Monday, February 07, 2005

Reality is Partisan

My attempts to get this catchphrase to take off haven't really worked so far.

Anyway, just read a fascinating article by Donald Lambro, which puts the Conservative Argument into perspective. He presents evidence (after a fashion), that shows that Democrats have to give in on the Social Security issue.
A Zogby poll last month of more than 1,000 likely voters found that 30 percent of Democrats said they liked the idea [President bushes private accounts . . .

An Annenberg poll in December found that 54 percent of Hispanics supported the concept of "allowing workers to invest Social Security funds in the stock market." . . .

Zogby found that 58 percent of workers younger than 50, the target group for Bush's plan, support it. That number rises to 61 percent among workers under 30. . . .

Most Americans do not believe the system is in "crisis," as some have said, but Zogby found that 61 percent correctly believe it faces "serious problems" and needs "major changes."
All this support and President Bush has yet to actually put his plan on the table. I guess we Democrats should look at these polls and immediately cave. I mean if the American people favor President Bush's phase out of Security Social (based on polls commissioned by the Libertarian CATO institute), well, there's little point trying to change peoples minds. Or is there?
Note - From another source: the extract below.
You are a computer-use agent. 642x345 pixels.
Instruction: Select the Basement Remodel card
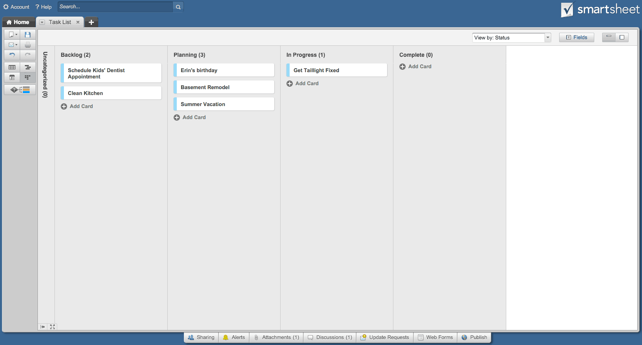coord(224,87)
What's striking about this article is how little actual argument there is. Instead, Mr. Lambro seems content to just run down polling numbers as if those were a suitable substitute for a good counter argument.

The truth is Paul Krugman, Joshua Michah Marshall, and others have put forward well reasoned critiques of President Bush's plan to push us in this direction. The Republican response is largely to talk about polls and warn that Democrats are out of step with the American people. If they have counter arguments, why aren't they presenting them?

Oh wait, Lambro does have a fact or two. I guess I should give credit where credit is due.
In fact, Social Security trustees, the Congressional Budget Office and the General Accounting Office (Congress' auditing agency) all agree that the retirement fund is in deep trouble. It will begin running a deficit in 2018. By 2027, the annual deficit will be over $200 billion a year; by 2033, over $300 billion.
Oh my, that sounds pretty bad when you take it completely out of context. That huge a deficit--I guess the only solution to a budget deficit of billions is to set up a Personal Account system that will cost trillions.